(PROBLEM REQUIREMENTS): Write out each of the following entries exactly as it appears, line for line, but leave out the pictures.

(INFORMATION PROVIDED):
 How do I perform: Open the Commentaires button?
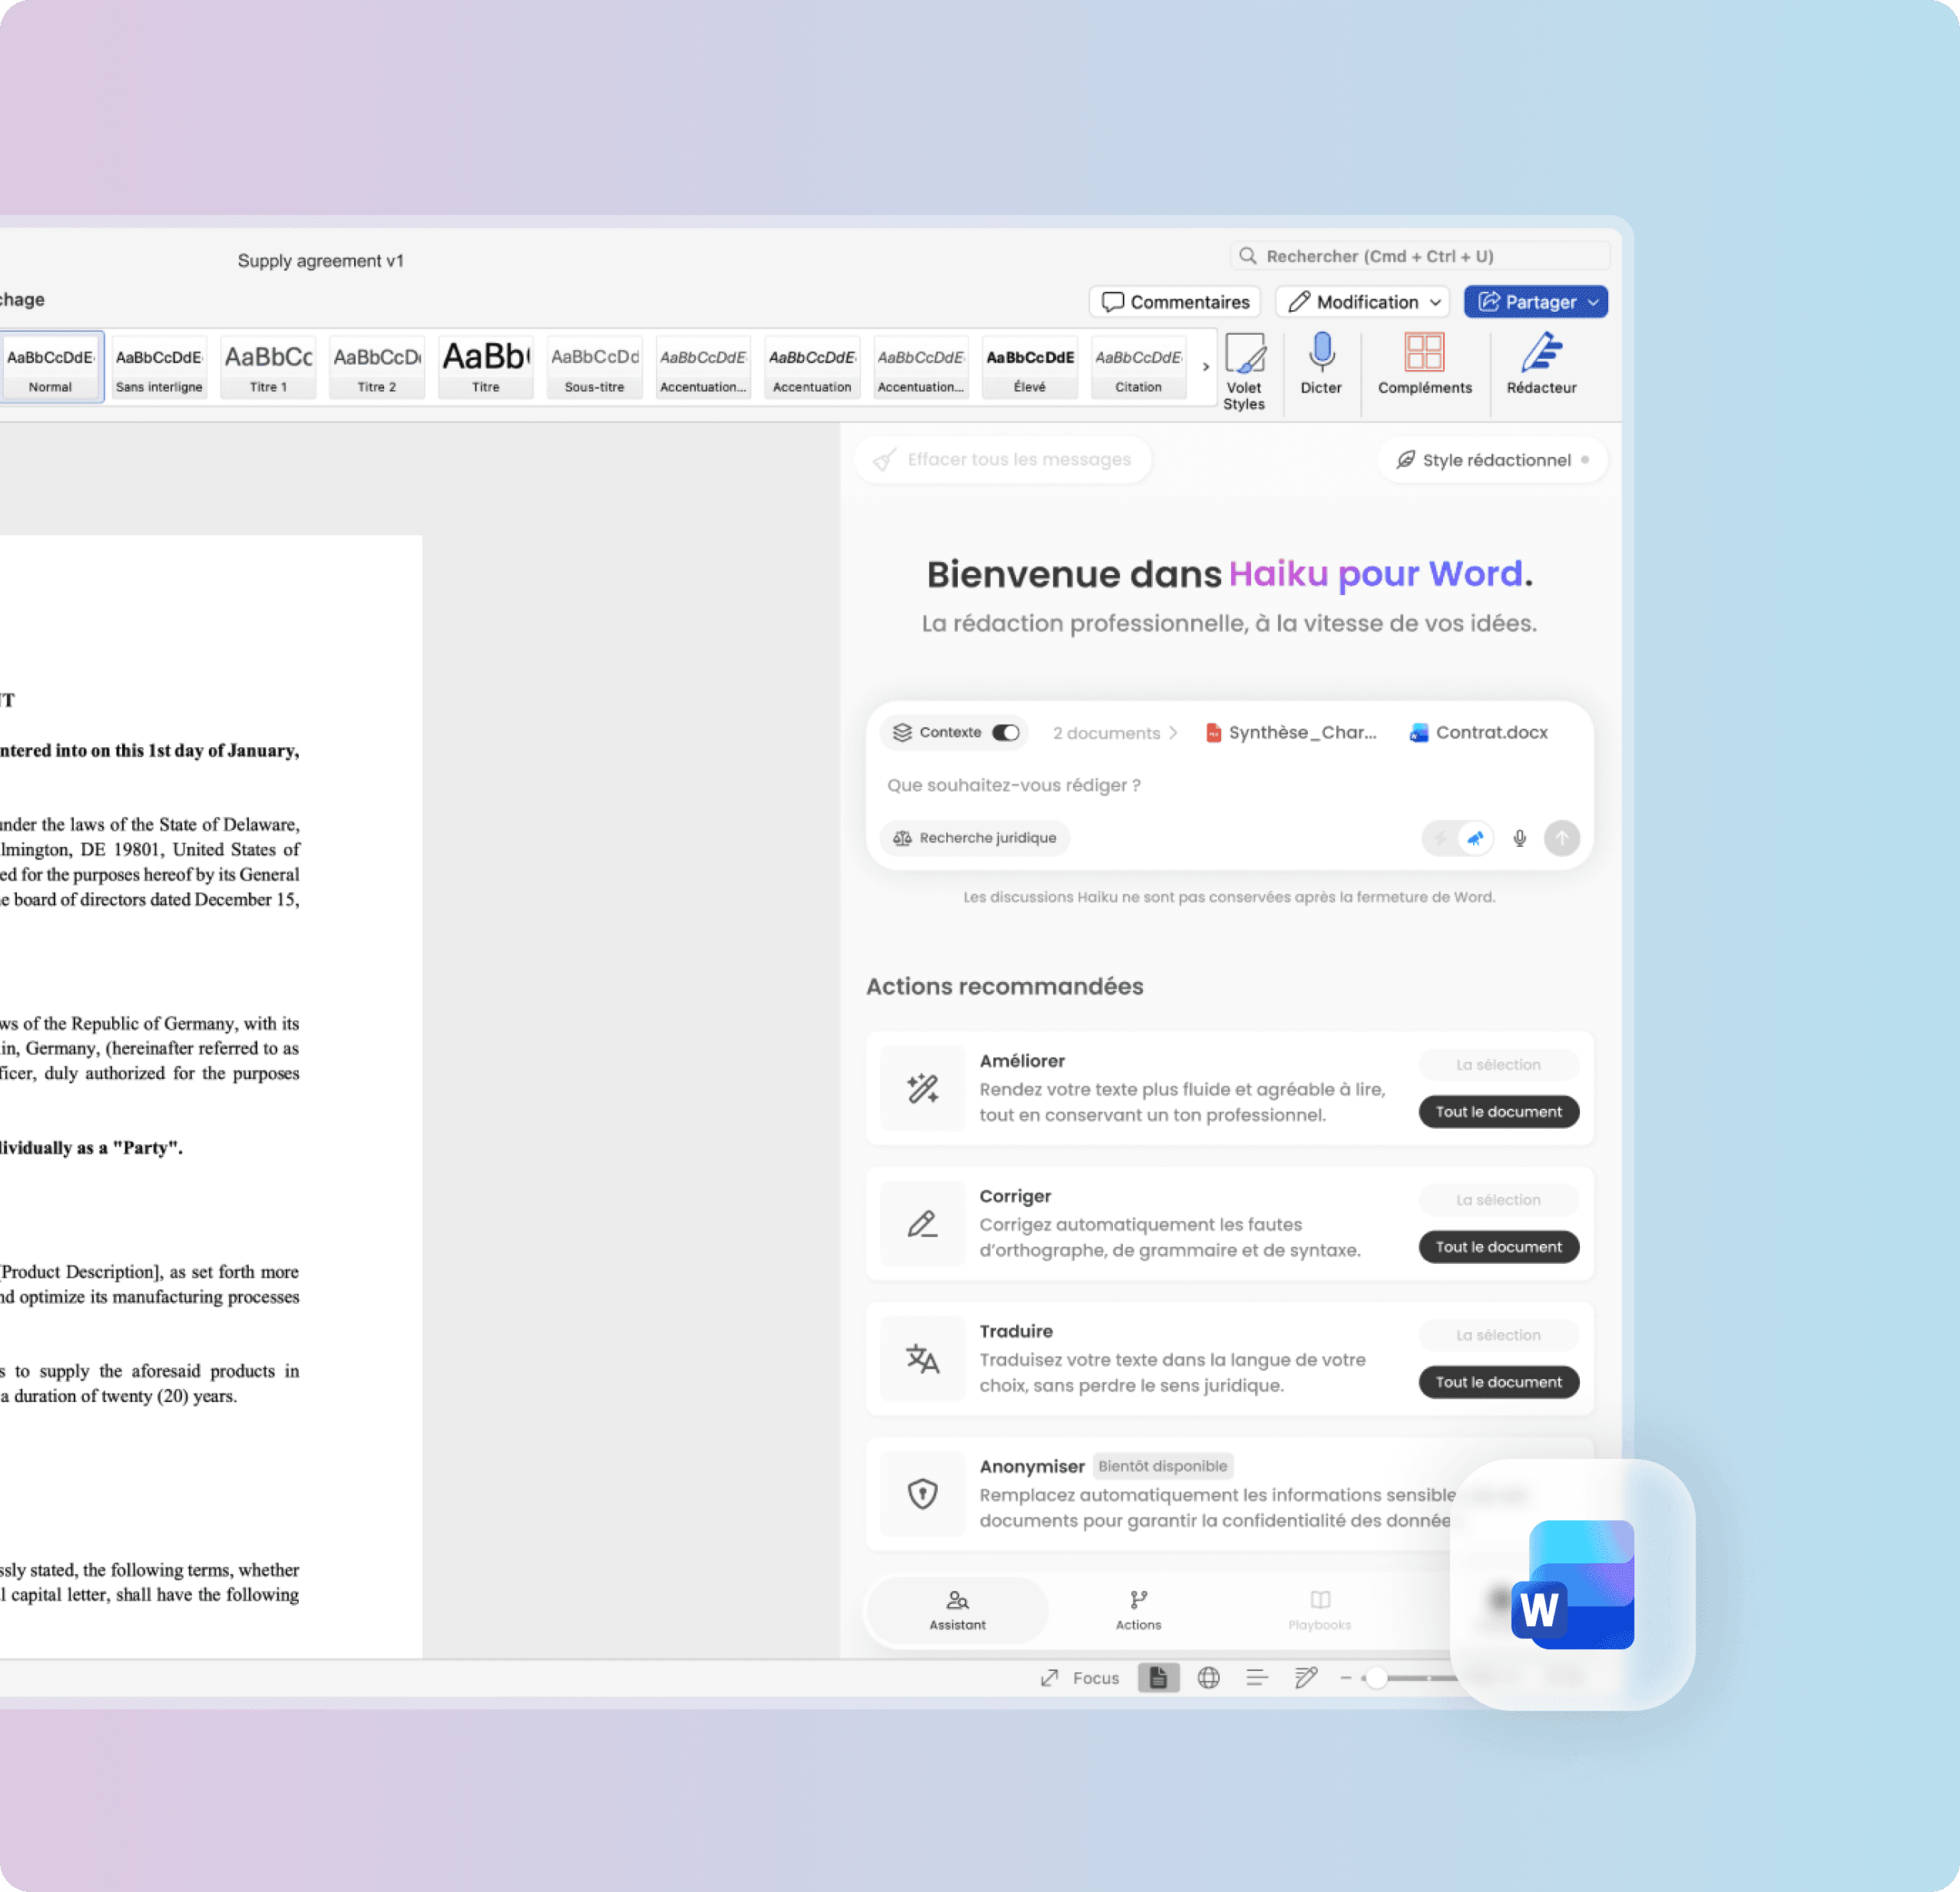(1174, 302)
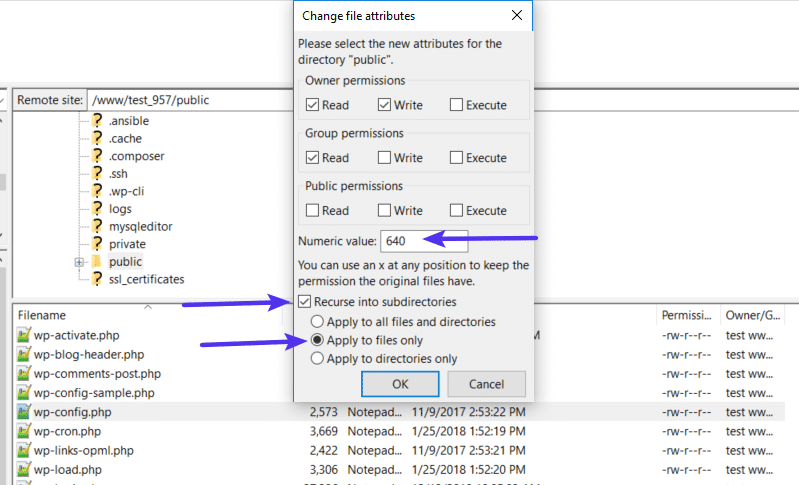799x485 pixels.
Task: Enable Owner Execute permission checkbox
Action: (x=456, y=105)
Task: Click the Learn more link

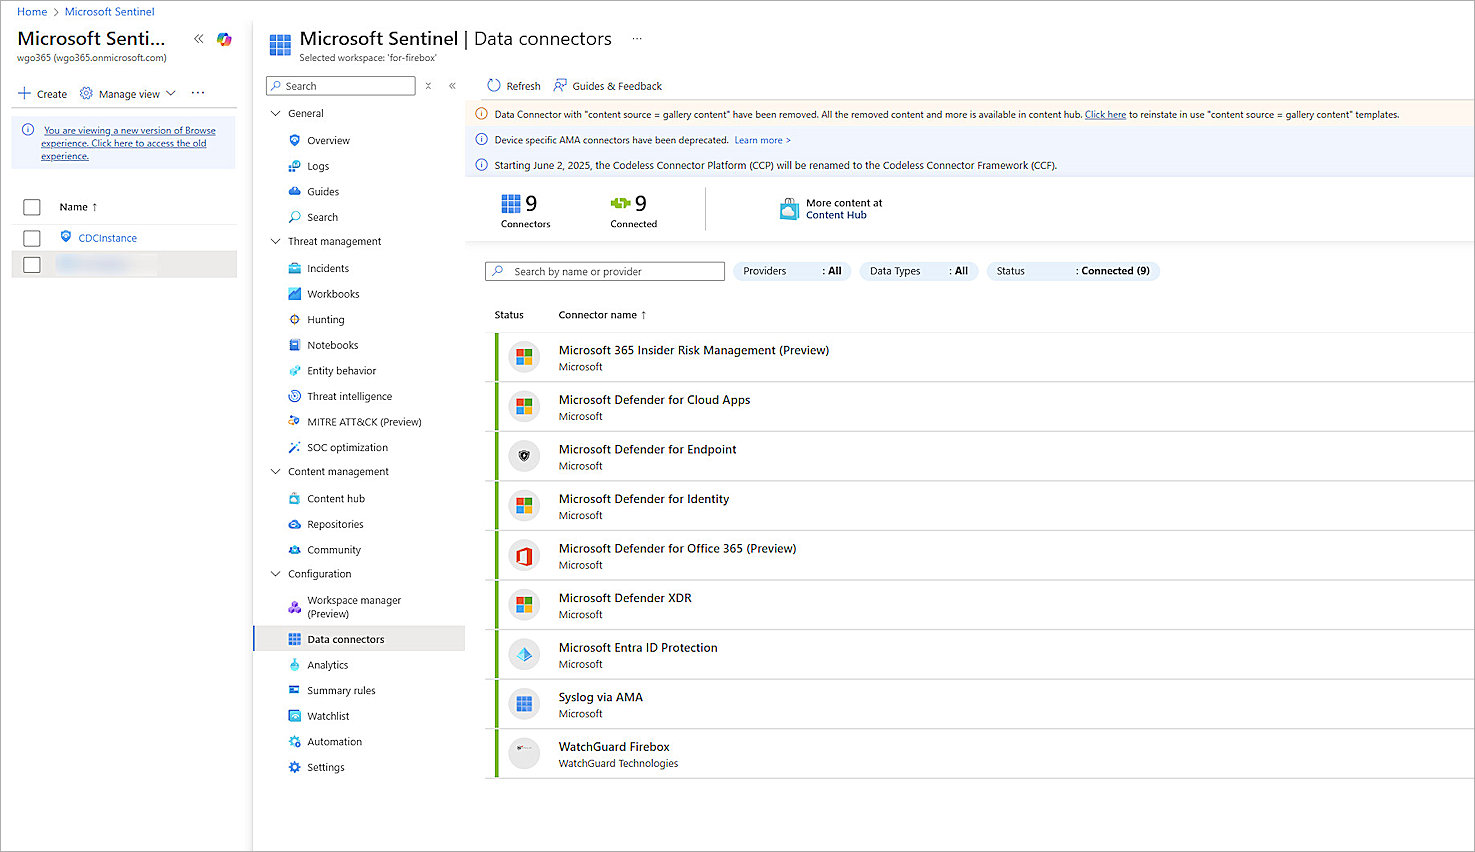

(EXERCISE RESULT):
 How do I perform: Open the Commentaires button?
(1174, 302)
799x485 pixels.
Task: Enable Owner Execute permission checkbox
Action: (x=456, y=105)
Task: Click the Learn more link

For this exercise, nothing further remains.